I do not believe you. In fact, I think you're a liar.

There was even a one-hit wonder R&B singer who was named “Oran”–cite.

Hmmmm…The Toyota car salesman who sold me my last car had a first name of La. I wonder if it is related (I think he said he was of Vietnamese (sp?) descent

Come to think of it, there is/was a race car driver named Dick Trickle.

Also, it seems like the Oranjello/Lemonjello urban legend has been around long enough, that there might be one or two kids out there with one of those names.

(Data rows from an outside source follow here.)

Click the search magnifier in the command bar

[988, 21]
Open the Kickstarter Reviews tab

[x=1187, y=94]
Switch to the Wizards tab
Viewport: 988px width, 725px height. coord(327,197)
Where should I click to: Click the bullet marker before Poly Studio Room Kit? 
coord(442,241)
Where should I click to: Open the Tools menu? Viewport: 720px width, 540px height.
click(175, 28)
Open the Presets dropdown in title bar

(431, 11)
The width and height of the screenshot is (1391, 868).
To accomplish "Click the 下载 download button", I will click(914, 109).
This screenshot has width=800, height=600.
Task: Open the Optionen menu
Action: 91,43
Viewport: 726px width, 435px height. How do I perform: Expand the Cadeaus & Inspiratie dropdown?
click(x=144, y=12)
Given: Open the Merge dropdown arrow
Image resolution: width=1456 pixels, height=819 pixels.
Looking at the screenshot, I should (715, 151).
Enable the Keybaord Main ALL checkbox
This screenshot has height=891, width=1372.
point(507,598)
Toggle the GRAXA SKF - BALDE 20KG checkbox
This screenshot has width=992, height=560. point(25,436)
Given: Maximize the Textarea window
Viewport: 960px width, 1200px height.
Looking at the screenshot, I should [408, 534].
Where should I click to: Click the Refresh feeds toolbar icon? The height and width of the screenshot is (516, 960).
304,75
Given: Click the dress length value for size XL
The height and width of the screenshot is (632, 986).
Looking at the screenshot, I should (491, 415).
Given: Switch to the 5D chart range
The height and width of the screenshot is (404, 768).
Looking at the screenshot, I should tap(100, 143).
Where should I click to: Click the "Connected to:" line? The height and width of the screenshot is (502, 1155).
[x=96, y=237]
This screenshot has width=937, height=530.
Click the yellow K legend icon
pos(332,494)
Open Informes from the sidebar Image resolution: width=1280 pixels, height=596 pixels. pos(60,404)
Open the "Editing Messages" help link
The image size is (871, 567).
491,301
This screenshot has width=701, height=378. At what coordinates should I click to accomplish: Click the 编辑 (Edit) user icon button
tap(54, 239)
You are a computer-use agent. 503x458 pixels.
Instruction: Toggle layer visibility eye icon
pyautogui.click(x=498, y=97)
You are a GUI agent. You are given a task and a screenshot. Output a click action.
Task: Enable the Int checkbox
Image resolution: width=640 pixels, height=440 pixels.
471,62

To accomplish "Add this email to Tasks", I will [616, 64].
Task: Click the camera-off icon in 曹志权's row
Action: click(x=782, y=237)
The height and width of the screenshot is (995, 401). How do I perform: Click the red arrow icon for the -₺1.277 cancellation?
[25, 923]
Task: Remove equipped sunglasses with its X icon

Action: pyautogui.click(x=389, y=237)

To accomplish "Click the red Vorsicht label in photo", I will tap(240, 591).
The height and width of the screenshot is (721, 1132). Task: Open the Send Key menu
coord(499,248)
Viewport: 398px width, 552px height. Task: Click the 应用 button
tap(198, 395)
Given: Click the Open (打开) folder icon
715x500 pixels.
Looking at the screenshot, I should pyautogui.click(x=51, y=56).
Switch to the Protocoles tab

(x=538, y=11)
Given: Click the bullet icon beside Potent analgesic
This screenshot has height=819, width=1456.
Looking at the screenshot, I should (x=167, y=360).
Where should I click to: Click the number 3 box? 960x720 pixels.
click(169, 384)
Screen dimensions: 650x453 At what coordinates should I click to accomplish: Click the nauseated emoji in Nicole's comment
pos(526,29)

Sort of a self-fulfilling [del]prophecy[/del] lie.

Okay with a name like that, she’s got to have at least one stag film under her belt? Right? …right?!

Ha! I thought I typed Milkman and had to scroll up to what I wrote to believe you!

No worries. Velvet Milkshake is an even better name. With my job I come across lots of odd names too. My two favorites at the moment are General Miracle and Princess Fudge.

“Dat Ho is on Facebook.”

:-’

There’s a difference between an odd name or combination of names and names that require the giver to be illiterate and (generally in the stories) black.

Haw haw haw! She didn’t know the word “Female”! Haw haw haw! She didn’t know what “Chlamydia” was and she thought it was purrrrty! Haw haw haw! The people I work with are so stupid they named their kids “Lemonjello and Orangejello”!

When your actual name is Lanzy you tend to bond with other odd names. My favorite real name I know is “Irma Screw”.

There is a local politician here named Mike Cox. I giggle whenever I see his signs in people’s yards. I don’t know why he doesn’t go by Michael, although I bet people remember his name this way!

Mmmm, I know what Jello is, I’ve seen the boxes ages back, but the joke utterly escapes me.

“Jello” and “Hoover” are used as insults?

I know Ivor Ash.

And his sister Olga. Which isn’t as funny.

If my name was Pink, I’d quickly adopt the nickname Floyd. In the movie Dazed and Confused there was a character named Randall Floyd whose nickname was Pink.

My first college roommate was Peter Dick. Yes, he’d heard every possible joke about it, and had a preemptive “I’ll never name a son of mine Harry.”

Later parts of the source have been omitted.